Which is absolutely deadly, because the BIOS in this case apparently
left the irq routing disabled for a very good reason: it is probably
routing the USB IRQ into an SMI, and doing the magic "emulate old
devices with USB" in SMM mode thing.

When the new PCI code then changes the IRQ routing without being aware
of the two levels of drivers that are using the interrupts (the kernel
driver for a PS/2 mouse, and the SMM-mode BIOS driver that has the USB
device enabled), you end up with an endless stream of USB interrupts
that go to the wrong driver (which won't know what to do with them, so
they'll keep coming - PCI interrupts are level-triggered, and once they
start with nobody to shut them off they will just never stop).

>With USB IRQ Enabled in BIOS everything fine.

That's because when the USB irq is enabled, the BIOS won't have
activated the USB controller because it thinks that the OS will handle
the USB interrupt natively (you don't happen to have the USB driver
enabled, so in your case the OS will _not_ have enabled the USB
controller either, and you never get an endless stream of interrupts,
because in this case there won't be any confusion - the only driver that
will actually use irq12 is the PS/2 driver and it will be able to
correctly handle all incoming interrupts - none of the crossed wires as
in the bad case).

Martin, the 2.3.19 code must go.

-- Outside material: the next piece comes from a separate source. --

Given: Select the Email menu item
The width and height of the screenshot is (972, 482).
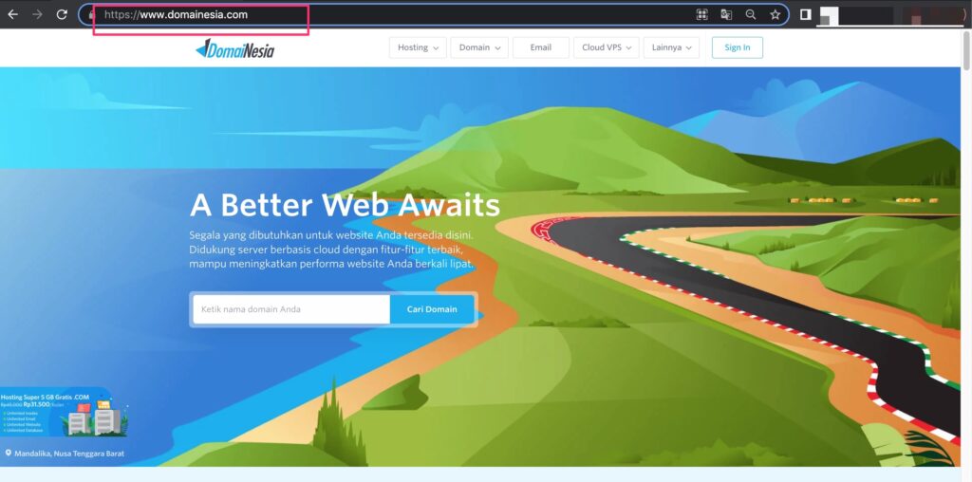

It cannot be fixed up, and this cannot
continue.

Maybe NOW you understand why I have harped and harped on the issue of
NOT trying to fix up random PCI state without having the driver
explicitly ask for it? This is going to keep on happening as long as the
PCI subsystem continues to think that it can know what the
"RightThing(tm)" to do is. But the PCI subsystem really doesn't know
enough in the absense of a driver, and there may be some really good
reason why an IO area is not mapped or an IRQ is not enabled.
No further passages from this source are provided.